Direct action tactics implemented by participants were justified as a way to powerfully illuminate housing injustices. Their ‘bold political action attracts more support than just going to protest on the streets’ (Participant 4) in the view of direct action practitioners, and their ideological politics confronts those in power by challenging a system perceived to be unjust. The awareness and criticism of a product of contemporary capitalism itself – housing injustice – mobilises activists to subvert the system in order to survive (Carter, 2010; Fominaya, 2014).
Direct action also has a spatial dimension. Activists selected particular sites and spaces for direct action to (a) contest private property norms, (b) highlight the failures of current housing policies, and (c) demonstrate that vacant buildings can be put to use and so shape and value the urban space. For example, the occupation of Apollo House in 2016 targeted a building owned by NAMA (National Asset Management Agency), an agency that managed property development loans from Irish banks. This occupation called attention not just to the bad condition of homeless shelters but also to the number of properties vacant in Dublin for the sake of real estate speculation. The choice of Apollo House symbolically claimed back the use of vacant buildings (i.e. it criticised the government’s poor response to the housing and homeless crisis). It also emphasised that keeping buildings vacant is a political decision. Commenting on how particular buildings were chosen, one of the participants from IHN said that: There is increasing dissatisfaction with the housing crisis across communities in Ireland and when we take over buildings, people can understand why vacant housing would be occupied to show how unacceptable homelessness is, how emergency accommodation is and all the vacant housing that is available that could be used. (Participant 23)

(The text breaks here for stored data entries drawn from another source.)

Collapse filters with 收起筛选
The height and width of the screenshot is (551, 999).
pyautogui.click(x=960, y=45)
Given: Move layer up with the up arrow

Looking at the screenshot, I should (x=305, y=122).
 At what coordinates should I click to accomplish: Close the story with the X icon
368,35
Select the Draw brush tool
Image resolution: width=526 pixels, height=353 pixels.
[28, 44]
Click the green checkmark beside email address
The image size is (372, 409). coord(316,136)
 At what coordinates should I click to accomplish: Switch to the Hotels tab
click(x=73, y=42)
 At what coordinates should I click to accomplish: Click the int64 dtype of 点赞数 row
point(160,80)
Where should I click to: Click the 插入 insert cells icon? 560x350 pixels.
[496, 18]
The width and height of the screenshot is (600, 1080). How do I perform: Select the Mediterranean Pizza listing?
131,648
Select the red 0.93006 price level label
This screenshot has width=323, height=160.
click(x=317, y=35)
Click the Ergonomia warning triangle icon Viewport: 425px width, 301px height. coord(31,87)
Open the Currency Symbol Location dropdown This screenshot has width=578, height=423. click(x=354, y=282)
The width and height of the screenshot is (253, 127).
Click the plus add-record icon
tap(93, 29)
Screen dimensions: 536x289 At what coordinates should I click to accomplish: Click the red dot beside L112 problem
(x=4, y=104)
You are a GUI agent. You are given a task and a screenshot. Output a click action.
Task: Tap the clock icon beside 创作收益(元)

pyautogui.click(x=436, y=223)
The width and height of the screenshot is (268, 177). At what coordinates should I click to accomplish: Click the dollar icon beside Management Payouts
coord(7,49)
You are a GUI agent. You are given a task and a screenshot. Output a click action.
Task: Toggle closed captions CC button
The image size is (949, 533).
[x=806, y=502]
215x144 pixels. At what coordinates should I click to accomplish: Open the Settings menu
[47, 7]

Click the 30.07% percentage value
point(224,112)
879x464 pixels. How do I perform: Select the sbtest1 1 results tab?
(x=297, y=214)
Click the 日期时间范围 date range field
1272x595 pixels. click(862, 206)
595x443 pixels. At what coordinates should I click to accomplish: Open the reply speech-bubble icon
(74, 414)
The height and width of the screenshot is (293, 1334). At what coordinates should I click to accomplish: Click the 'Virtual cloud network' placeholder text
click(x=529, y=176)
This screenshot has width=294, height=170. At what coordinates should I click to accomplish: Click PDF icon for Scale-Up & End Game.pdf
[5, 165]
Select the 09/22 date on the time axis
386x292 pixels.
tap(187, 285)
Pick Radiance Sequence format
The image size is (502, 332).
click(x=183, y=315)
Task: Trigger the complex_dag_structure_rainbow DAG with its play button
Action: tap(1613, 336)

The occupation of vacant sites in one of the most attractive locations for foreign direct investment in Dublin city centre highlights the contradictions and failures of the property market and the stress paradox of vacancy versus housing unaffordability (Lima, 2019; O’Callaghan et al., 2018). However, while building occupations enjoy a level of legitimacy as a valid insurgent practice by the radical left, this tactic is sometimes viewed in a negative light.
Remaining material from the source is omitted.